### Problem details
Would you restate all the data that follows, word for word?

Record excerpts section start

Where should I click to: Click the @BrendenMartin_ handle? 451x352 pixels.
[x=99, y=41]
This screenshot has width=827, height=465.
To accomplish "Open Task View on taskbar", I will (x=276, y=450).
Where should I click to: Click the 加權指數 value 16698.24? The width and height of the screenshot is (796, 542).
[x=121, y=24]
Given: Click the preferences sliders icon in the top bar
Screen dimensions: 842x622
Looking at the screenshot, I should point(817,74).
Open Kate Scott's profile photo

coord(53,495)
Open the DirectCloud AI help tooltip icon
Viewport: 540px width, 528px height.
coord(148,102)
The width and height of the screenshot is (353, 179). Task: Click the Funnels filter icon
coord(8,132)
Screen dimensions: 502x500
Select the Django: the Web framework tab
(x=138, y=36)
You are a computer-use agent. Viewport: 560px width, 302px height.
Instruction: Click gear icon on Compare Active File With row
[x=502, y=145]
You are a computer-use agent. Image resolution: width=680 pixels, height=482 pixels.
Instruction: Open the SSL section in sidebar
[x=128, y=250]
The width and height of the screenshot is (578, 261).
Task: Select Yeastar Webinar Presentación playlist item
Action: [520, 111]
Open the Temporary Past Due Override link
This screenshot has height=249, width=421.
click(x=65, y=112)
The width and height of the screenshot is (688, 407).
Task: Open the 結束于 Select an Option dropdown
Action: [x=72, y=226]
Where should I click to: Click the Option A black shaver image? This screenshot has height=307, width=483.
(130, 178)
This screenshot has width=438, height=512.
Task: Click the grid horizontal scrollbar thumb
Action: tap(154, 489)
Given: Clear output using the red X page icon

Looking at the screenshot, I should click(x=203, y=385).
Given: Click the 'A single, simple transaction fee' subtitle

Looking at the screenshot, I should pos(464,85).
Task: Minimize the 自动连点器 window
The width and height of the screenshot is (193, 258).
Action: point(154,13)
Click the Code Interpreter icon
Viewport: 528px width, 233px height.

Record excerpts section end

### Exercise response
Where should I click to: Click the @BrendenMartin_ handle? 451x352 pixels.
[x=99, y=41]
This screenshot has width=827, height=465.
To accomplish "Open Task View on taskbar", I will (x=276, y=450).
Where should I click to: Click the 加權指數 value 16698.24? The width and height of the screenshot is (796, 542).
[x=121, y=24]
Given: Click the preferences sliders icon in the top bar
Screen dimensions: 842x622
Looking at the screenshot, I should point(817,74).
Open Kate Scott's profile photo

coord(53,495)
Open the DirectCloud AI help tooltip icon
Viewport: 540px width, 528px height.
coord(148,102)
The width and height of the screenshot is (353, 179). Task: Click the Funnels filter icon
coord(8,132)
Screen dimensions: 502x500
Select the Django: the Web framework tab
(x=138, y=36)
You are a computer-use agent. Viewport: 560px width, 302px height.
Instruction: Click gear icon on Compare Active File With row
[x=502, y=145]
You are a computer-use agent. Image resolution: width=680 pixels, height=482 pixels.
Instruction: Open the SSL section in sidebar
[x=128, y=250]
The width and height of the screenshot is (578, 261).
Task: Select Yeastar Webinar Presentación playlist item
Action: [520, 111]
Open the Temporary Past Due Override link
This screenshot has height=249, width=421.
click(x=65, y=112)
The width and height of the screenshot is (688, 407).
Task: Open the 結束于 Select an Option dropdown
Action: [x=72, y=226]
Where should I click to: Click the Option A black shaver image? This screenshot has height=307, width=483.
(130, 178)
This screenshot has width=438, height=512.
Task: Click the grid horizontal scrollbar thumb
Action: tap(154, 489)
Given: Clear output using the red X page icon

Looking at the screenshot, I should click(x=203, y=385).
Given: Click the 'A single, simple transaction fee' subtitle

Looking at the screenshot, I should pos(464,85).
Task: Minimize the 自动连点器 window
The width and height of the screenshot is (193, 258).
Action: point(154,13)
Click the Code Interpreter icon
Viewport: 528px width, 233px height.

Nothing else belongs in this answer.